At first, we were told COVID-19 wasn’t a big deal (here in the US anyway) and then we learned that it was, in fact, a big deal.  Schools shut down and then places of worship, restaurants, salons, gyms and stores followed.  And here we are now.  In our houses.  Trying to fill the days as best we can.  Scheduling time for classwork and fresh air for the kids.  Family time.  FaceTime.  Eating gluten-free chicken strips even though no one in the house is gluten-free.  More family time.  Napkin-less.  Gray hairs aplenty (on me, not the husband.) 

In the Face of The Virus

This crisis has shown me that when people are panicked and anxious and afraid, they will hoard.  There is no “we” or “us”.  It’s every man for himself.  This hoarding has left me totally taken aback.  People refusing to leave any paper products for the rest of us.  Or chicken.  They buy (a lot of) medical masks but they are not nurses or doctors or first responders.  They will even yell at you from across cash registers because you shouldn’t have brought your 5-year-old son out to the store “with the virus going around.”  (True story.)    
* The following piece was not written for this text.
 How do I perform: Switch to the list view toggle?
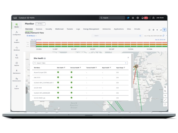tap(157, 30)
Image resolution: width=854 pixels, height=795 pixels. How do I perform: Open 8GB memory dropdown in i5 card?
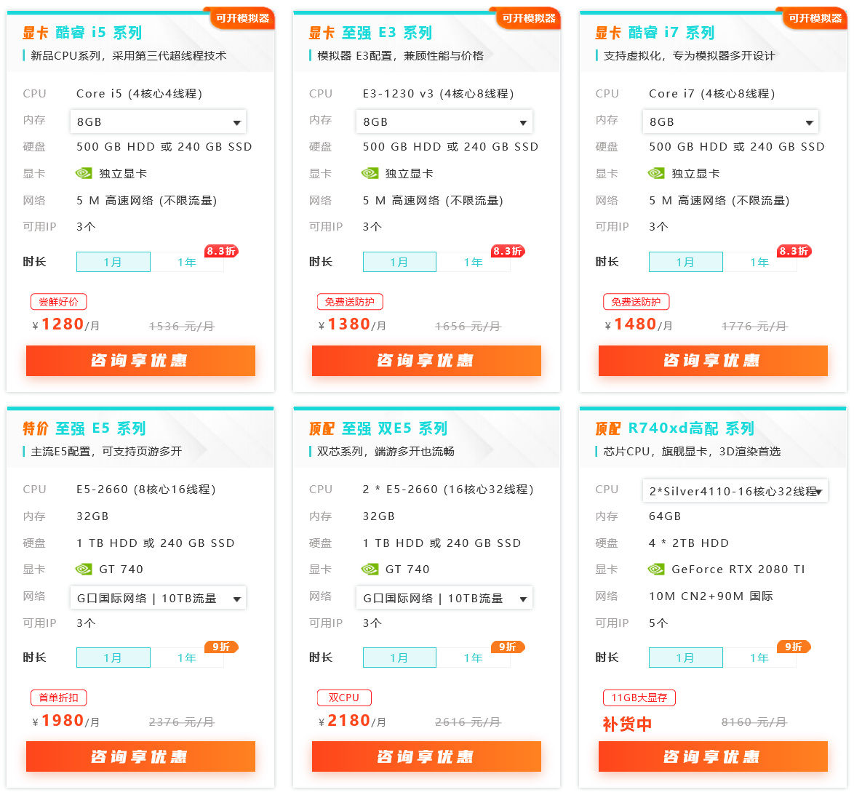click(158, 121)
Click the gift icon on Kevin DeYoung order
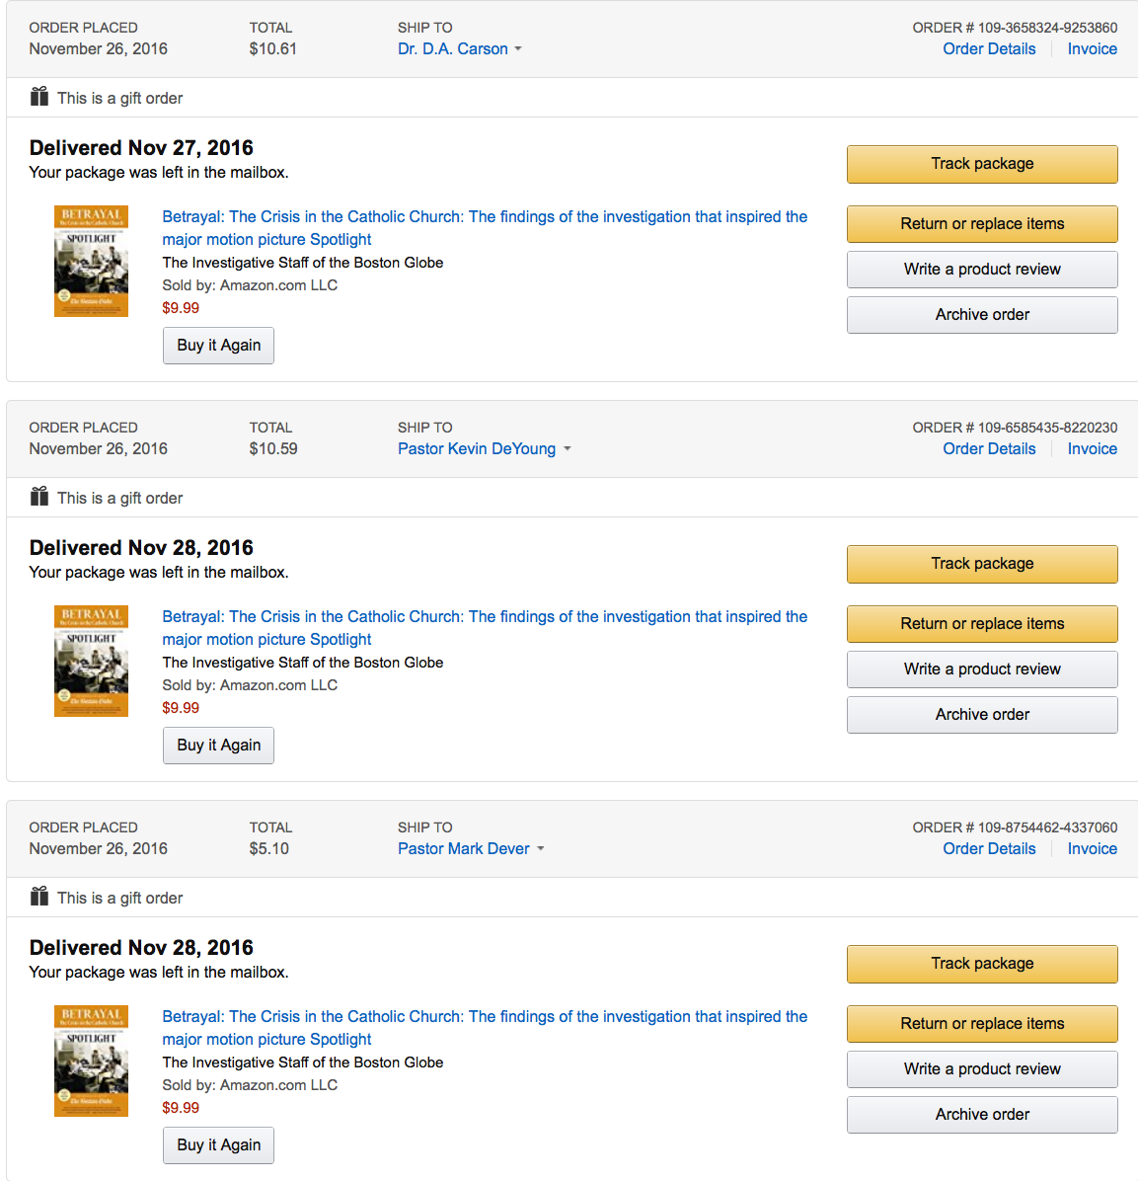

This crisis has also shown me that despite the panic and the uncertainty, people will figure out a way to help.  Instead of looking for the helpers, they become the helpers.  It’s the first responders in the medical and law enforcement fields.  But it’s also the everyday people.  People like my friend, Kelly who owns a shop that employs recovering addicts who changed the mission of her business from making designer handbags to making medical masks.  It’s a woman you recently met who took time out of her day to drop a book in your mailbox, so you had something new and exciting to read.  It’s the teacher who tells the overwhelmed, newly established home-schooling mom to just do the best she can and that whatever she does will be enough.  It’s the person who made the phone call that should have been made months ago.  It’s the blunt and truth-speaking friend that reminds you that “everyone on Facebook is a f*cking liar” after you tell her you feel like a complete failure because everyone is doing amazing things during this quarantine.  It’s the grocery store clerks who are potentially exposing themselves to the virus every day so we can buy rolls and rolls of toilet paper.

This whole thing is overwhelming.  It’s scary.  But, like the everyday helpers, we can each do our part.  Sometimes, it’s the small things in life that can be the most impactful.  We can stop the spread of the virus by washing our hands and staying in and away from people.  This means no meeting up at playgrounds – including those playgrounds right in our own neighborhoods.  We can not only point out the helpers to our kids but model what being the helper looks like. We can buy just one of the liquid hand soaps instead of all of the bottles that are left on the shelf.  We can write and mail a heartfelt letter of comfort to the family who lost their loved one.  We can have our kids use their sleeves to wipe their mouths and then practice gratitude for the fact that we can clean their dirty shirts in the washing machine that we own. 

After the Virus

When this is over and we return into the world again, we can go leave a stack of quarters in the local laundromat.  We can slip the grocery store clerk a homemade thank you note from our children.  We can visit a stranger in a nursing home who was alone before the virus and will be alone after it.  We can reflect on all the good that came from this crisis. 

Finally, if there is one thing we can all learn and do, it’s this.  Twenty rolls of toilet paper will last you about 20 weeks (or 4 and ½ months.)  For a family of five, this probably equates to more like 3 months.  Three months from now is June 29th.  So, as you shop this week, please go and put those two, 20-packs of toilet paper back on the shelf and leave some for the rest of us.